Elizabeth Mancke is professor of history and Canada Research Chair in Atlantic Canada at the University of New Brunswick. She specializes on the impact of European expansion on systems of governance overseas, with a focus on Atlantic Canada. She began her professional training at the University of British Columbia with a master’s in Canadian history, an experience that included helping Bob McDonald organize the 1984 BC Studies Conference.

Bradley Miller is an associate professor of history at the University of British Columbia, where he holds the Keenleyside Chair in Canada and the World. He is the author of Borderline Crime: Fugitive Criminals and the Challenge of the Border, 18191914, published by University of Toronto Press and the Osgoode Society in 2016. He is currently researching and writing on the history of international law in British North America/post-Confederation Canada.

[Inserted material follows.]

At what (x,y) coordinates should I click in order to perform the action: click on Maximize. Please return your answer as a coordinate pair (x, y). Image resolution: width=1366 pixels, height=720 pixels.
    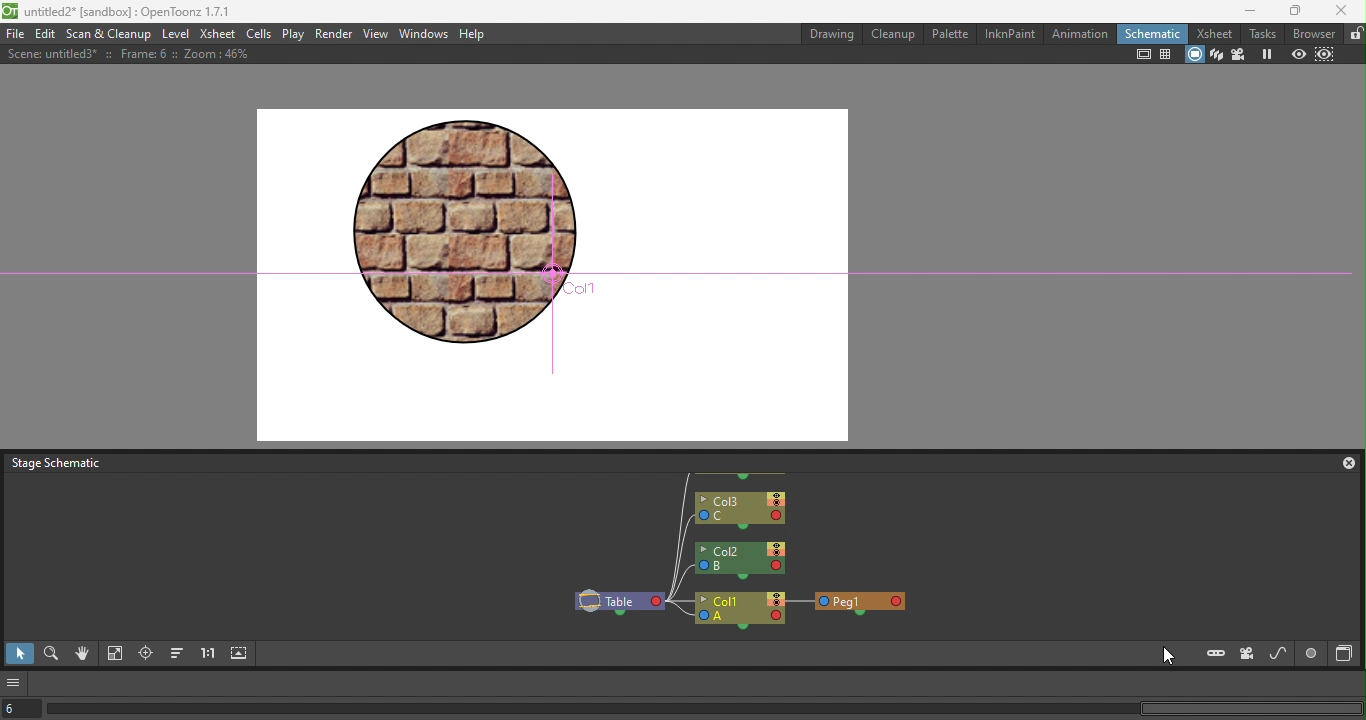
    Looking at the image, I should click on (1288, 10).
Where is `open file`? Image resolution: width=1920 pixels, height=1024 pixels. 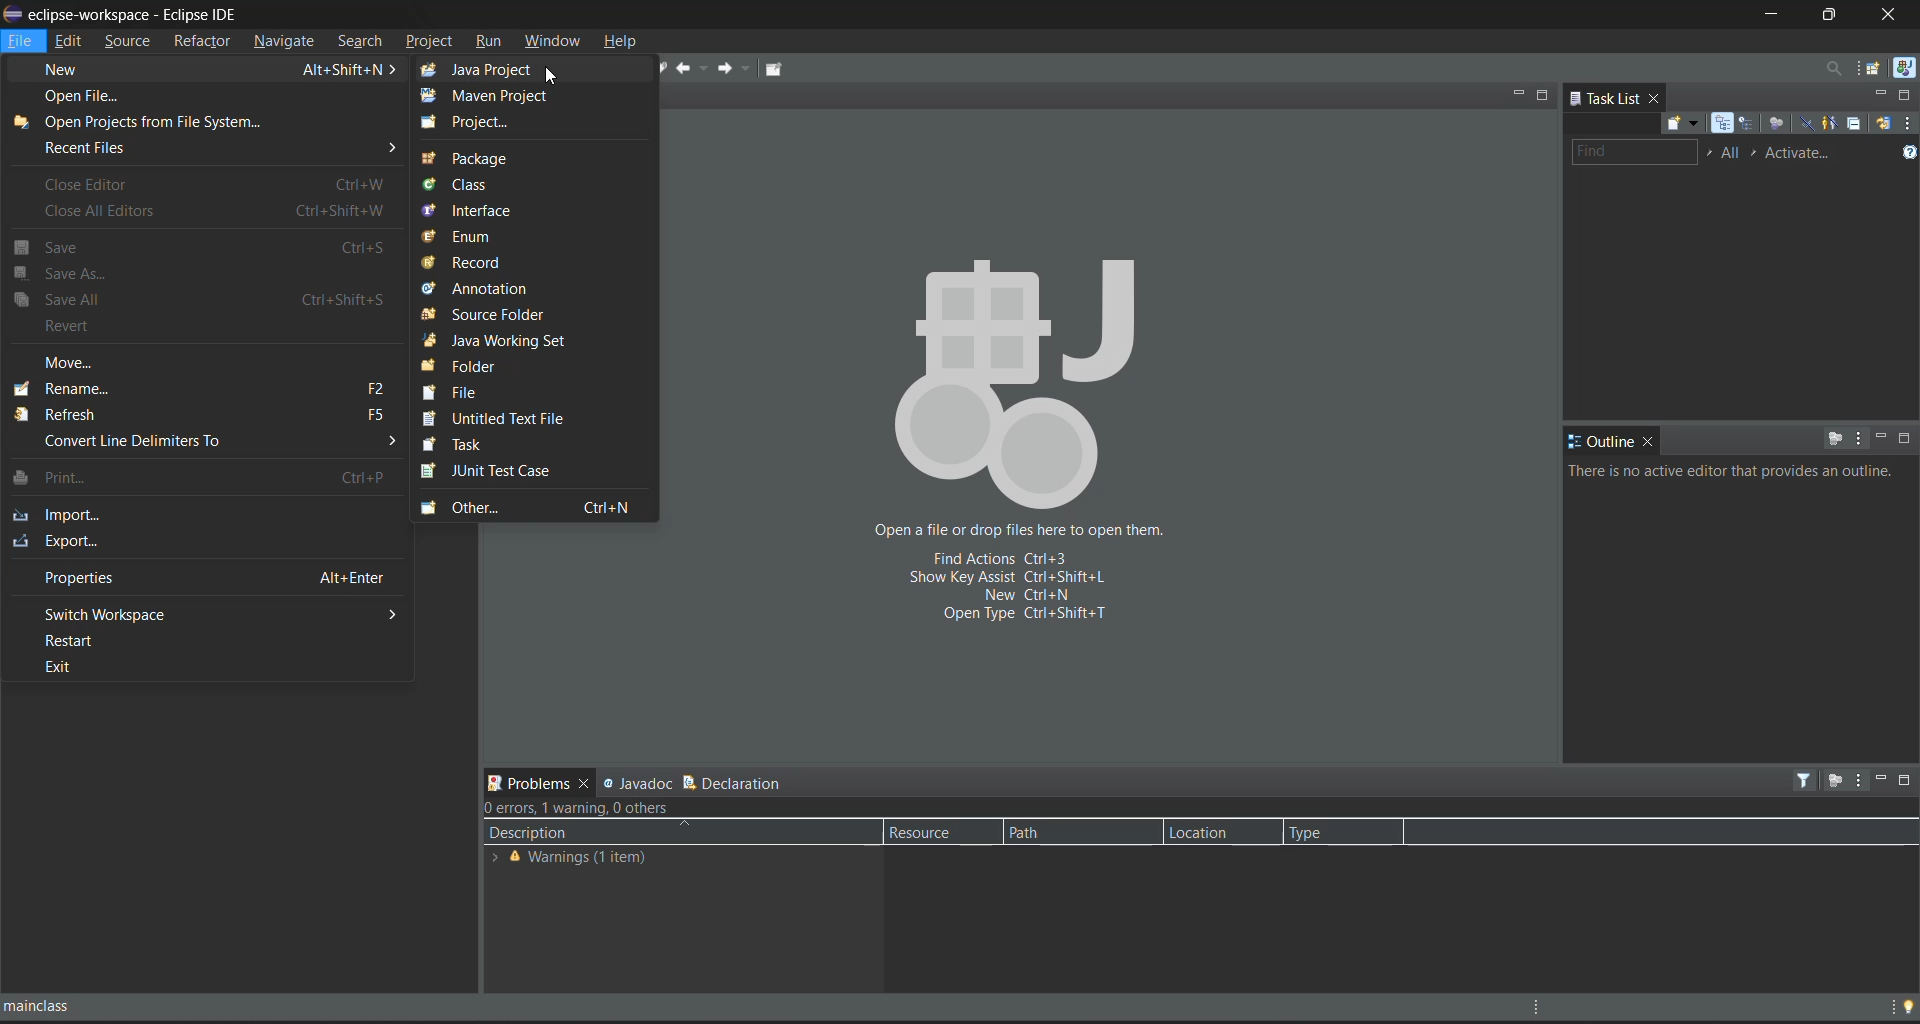 open file is located at coordinates (204, 94).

Jeremy Mouat is a professor emeritus with the University of Alberta. He completed his PhD at the University of British Columbia in 1988, where he also took an undergraduate course in BC history with Bob McDonald. Much of his research concerns the history of resource development, about which he has several ongoing projects.

Yotam Ronen is a PhD candidate in the department of educational studies, University of British Columbia, which is situated on the traditional, ancestral, and unceded territory of the Musqueam people. His research focuses on global history of education during the early twentieth century, and he is particularly interested in how students, teachers, and families advocate for themselves and work to create learning spaces that fit their needs.

Joseph Weiss is associate professor of anthropology and affiliate faculty in science in society at Wesleyan University. His research interests include Indigenous sovereignty, settler colonialism, time, and toxicity. Articles by Dr. Weiss have appeared in Cultural Anthropology, Native American and Indigenous Studies, and Anthropologica, among other venues, and his first monograph, Shaping the Future on Haida Gwaii: Life Beyond Settler Colonialism, was published by UBC Press in 2018. He was previously Curator of Western Ethnology at the Canadian Museum of History.